As for your question, you're right, people find it hard to get past the notion that a mother could be so cruel. It goes so far against how we believe that mothers do what's best for the child. Do attention focuses on that unfortunately rather than the situation the child is in. Yet read the 'stately homes' thread and there are do many adults who have been damaged by their patents in this way. Would anyone have listened to them as a child, or would the cruelty have been to hard to believe?
Does her school have a nurture centre? Your DP could ask for a referral there.
Also, job centres offer careers advice?
pingu DSD has access to loads of careers advice; it's not that she needs. What she needs is for her Mum to show her enough respect to at least discuss the issue with her, even if she disagrees.
As far as the school are concerned, they won't engage in any direct contact with parents unless the parent initiates it; they have offered DSD limited emotional support and provided practical careers advice, but they can't/won't intervene on DSD behalf with her Mum, they have basically said that is DSD and DP's problem!
DSD Mum has admitted that her parenting style consists of yelling, nagging and bribing, and she blames DSD for that; DSD won't do as she is told, DSD doesn't appreciate how difficult her Mum's life is, DSD doesn't realise how much her Mum has sacrificed. That's not hearsay from DSD; DP's ex has told him this directly! It's her default position every time he tries to talk to her about anything to do with the DC's - "oh, woe is me, I'm a poor, struggling single mother" who had an affair and refused to end it when DP found out.
What child doesn't want their parents approval when making such a significant choice/decision? DSD Mums attitude is undermining her self-confidence, which is low anyway - if it wasn't, she would have rebelled long ago.
It a real shame for DSD.
The reason I ask about nurture centre is because a parents permission is not required for a referral there.
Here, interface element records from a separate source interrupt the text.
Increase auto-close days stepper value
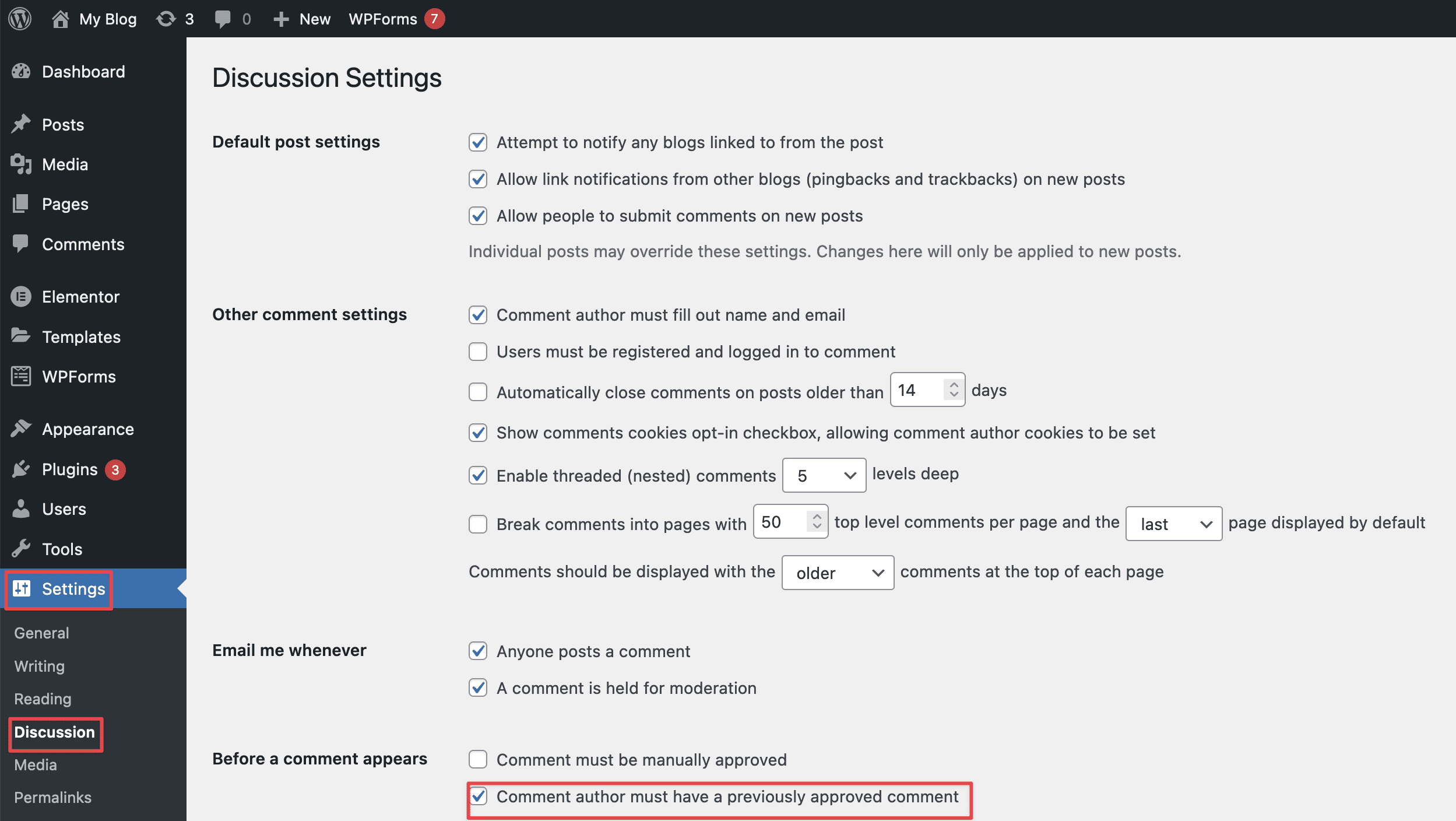The width and height of the screenshot is (1456, 821). [x=954, y=385]
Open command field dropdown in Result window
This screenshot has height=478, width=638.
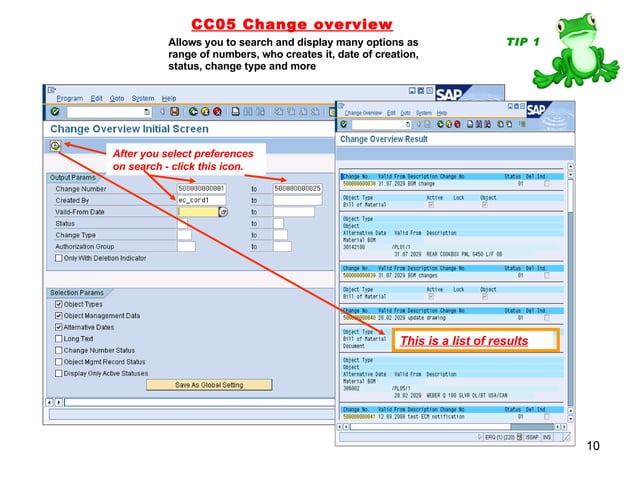(x=408, y=124)
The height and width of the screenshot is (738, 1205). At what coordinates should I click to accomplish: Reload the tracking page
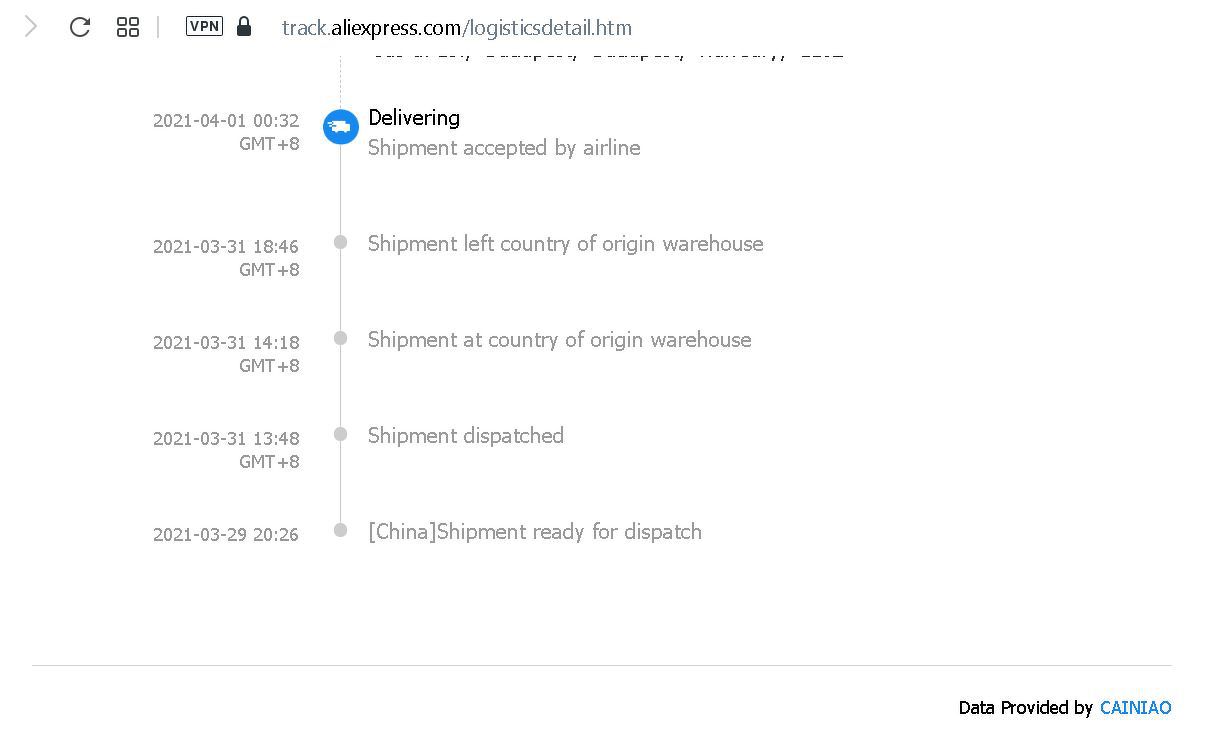click(x=80, y=27)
DSD could get the support she needs to stand up for her choices there.
No, nothing so forward thinking - there's not even an on-site school counsellor the DC's have to self-refer to a local charity-run service provided off-site, and DSD is not yet quite at the stage where she is ready to deceive her Mum by setting up something like that herself and not telling Mum about it - the retribution would be far worse that the current situation if Mum ever found out.
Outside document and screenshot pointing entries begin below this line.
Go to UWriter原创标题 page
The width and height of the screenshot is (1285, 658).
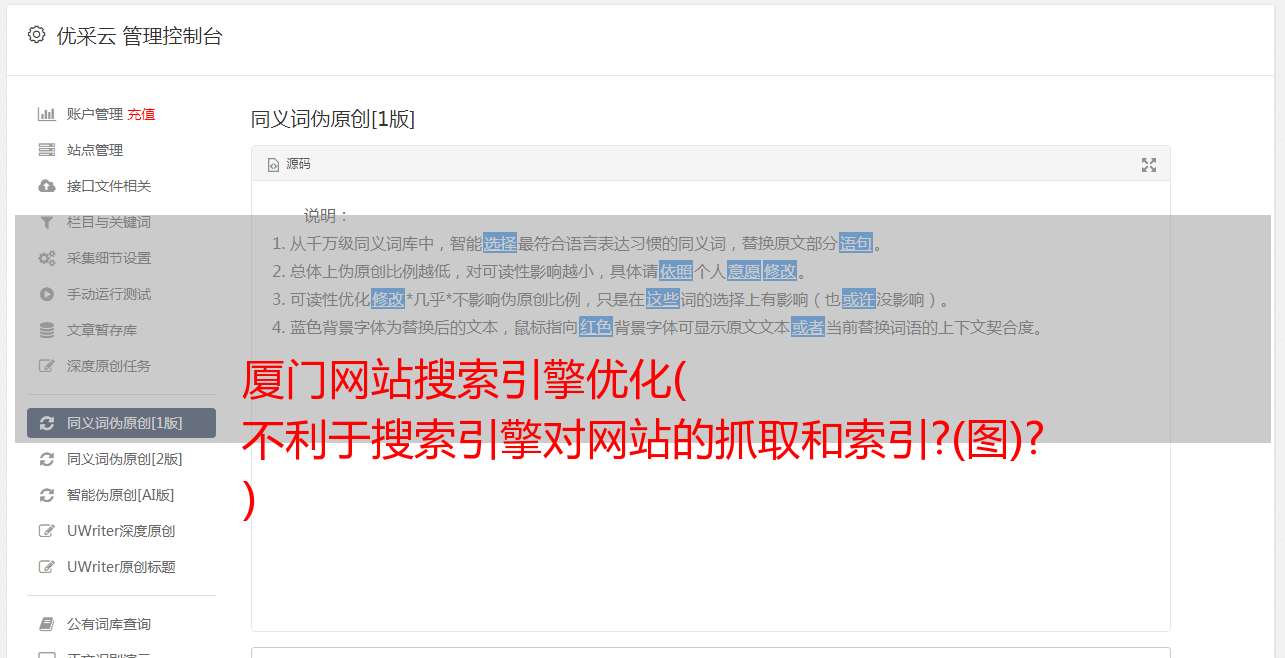(x=121, y=567)
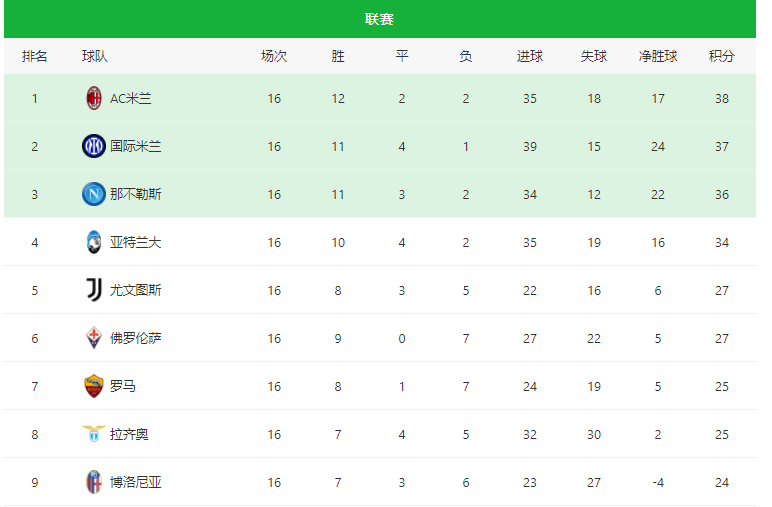Screen dimensions: 772x507
Task: Click the Fiorentina club emblem
Action: coord(94,338)
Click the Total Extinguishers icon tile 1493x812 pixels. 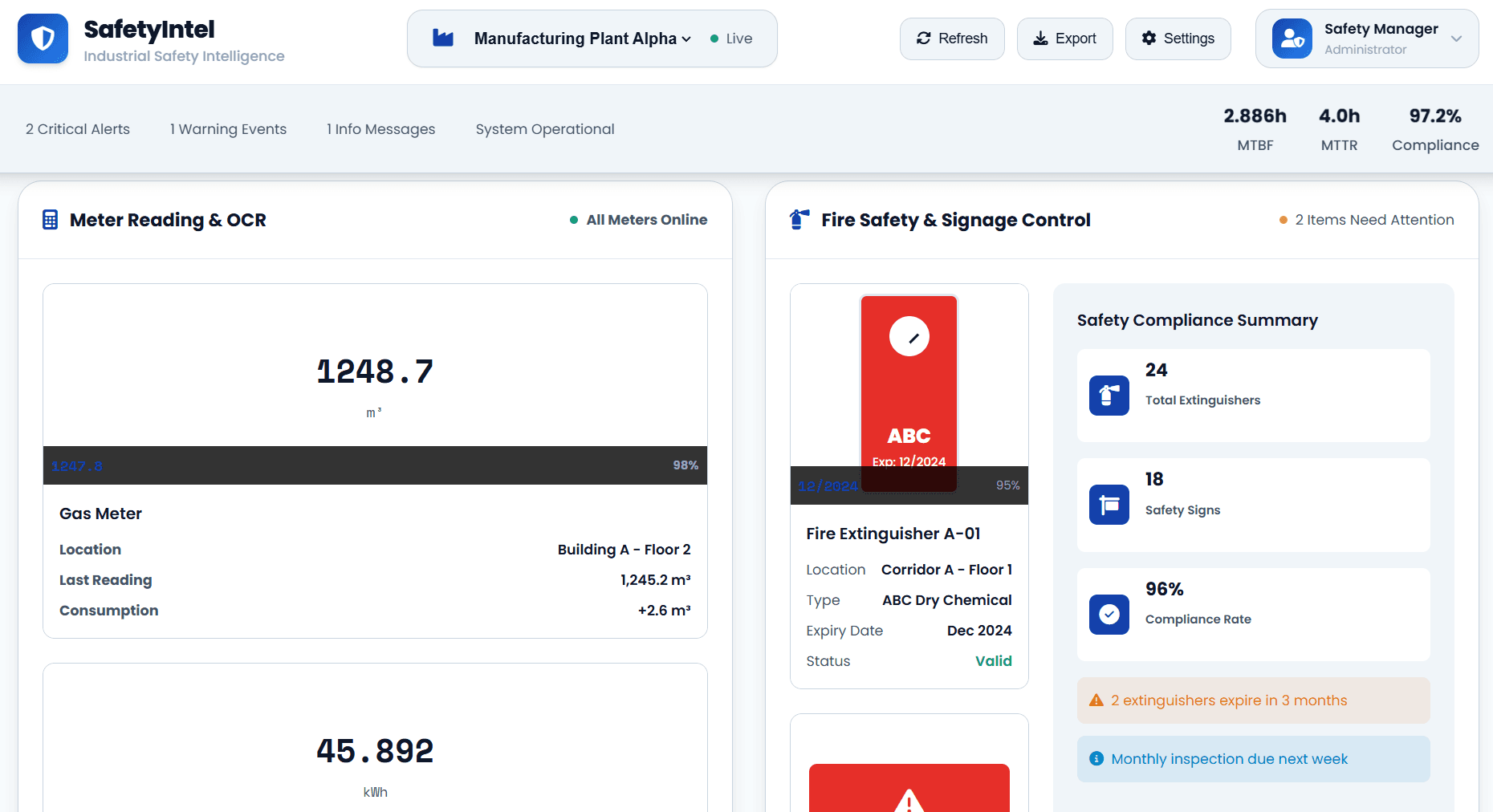click(x=1109, y=396)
Izzy has it right. She is emotionally abusive and so successful that DSD won't see it. I know you want an alternative but I can't see one because she is backed into a corner- do as mum says or defy her. It takes a very strong 16yr old to do the second.
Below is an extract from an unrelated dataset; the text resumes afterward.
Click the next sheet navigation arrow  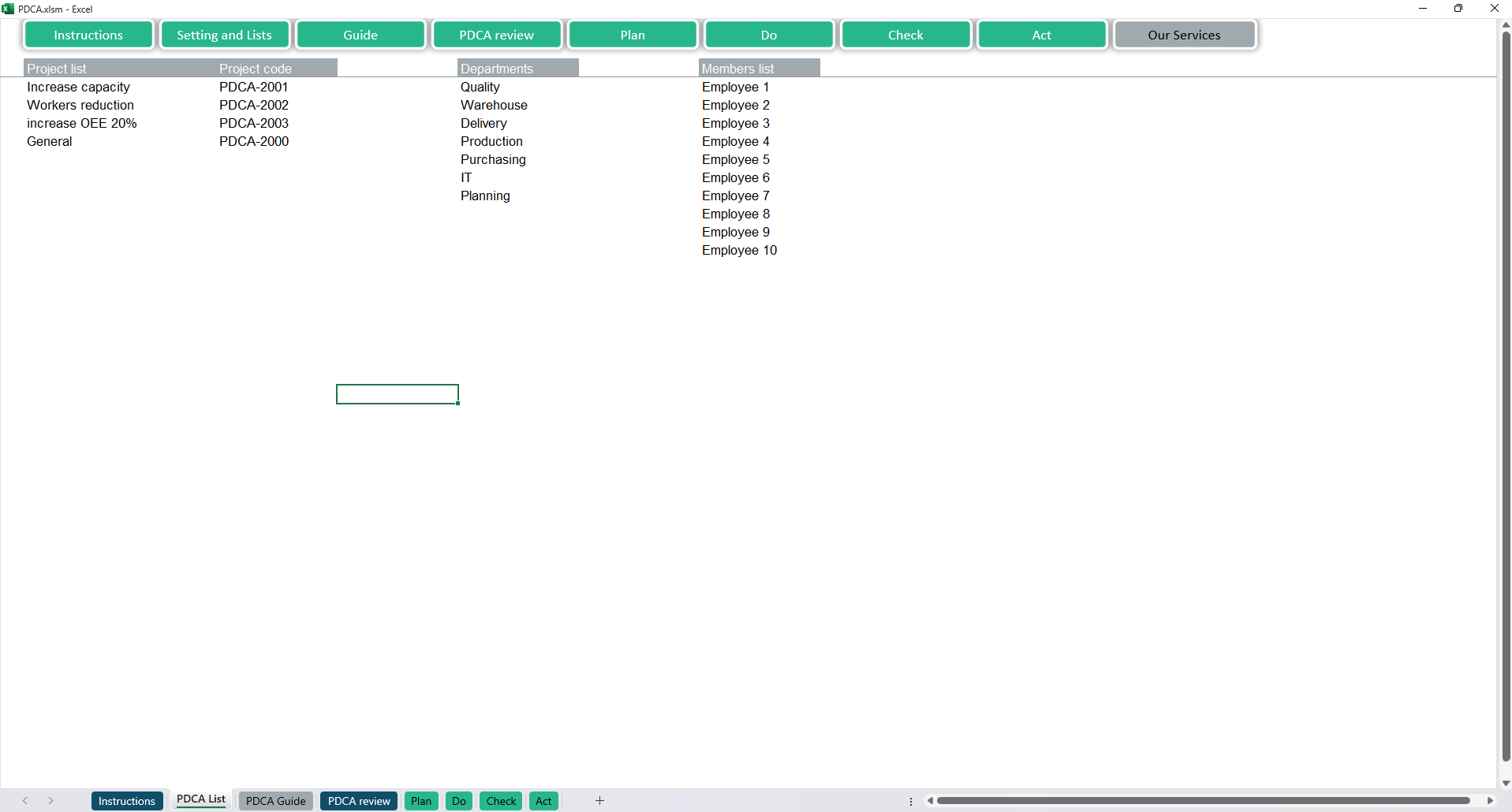(x=50, y=801)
Disney, you've advised me yourself on plenty of occasions that when one parent is doing something you abhor, all you can do is counter the effects of it.
I've long since realised you were right- as much as it hurts to see it happening, if you can't change the behaviour, allyou can do is be there to be a buffer and equip her with skills to raise her self concept x
Pingu really has the only option- it is very frustrating, but true.
I know. Detach detach detach!
Actually, there's been progress in the last couple of days - since DP tried to discuss it with his ex, and told her that regardless of her involvement he was going to continue to support DSD, she (DSD mum) has changed her approach.
She's now telling DSD that there's no point in discussing it with her because she'll do what she wants to do with her Dads support anyway, so she's washing her hands of it and told DSD not to go running to her when it all goes wrong!
DSD seems to be more comfortable with the idea of proving her mum wrong, so is now a lot more determined to make it work 
I'm sure there will be bumps ahead - but at least it's a start.
That sounds as good a result as you could hope for. She needs to make the plans quickly before she has a change of tack!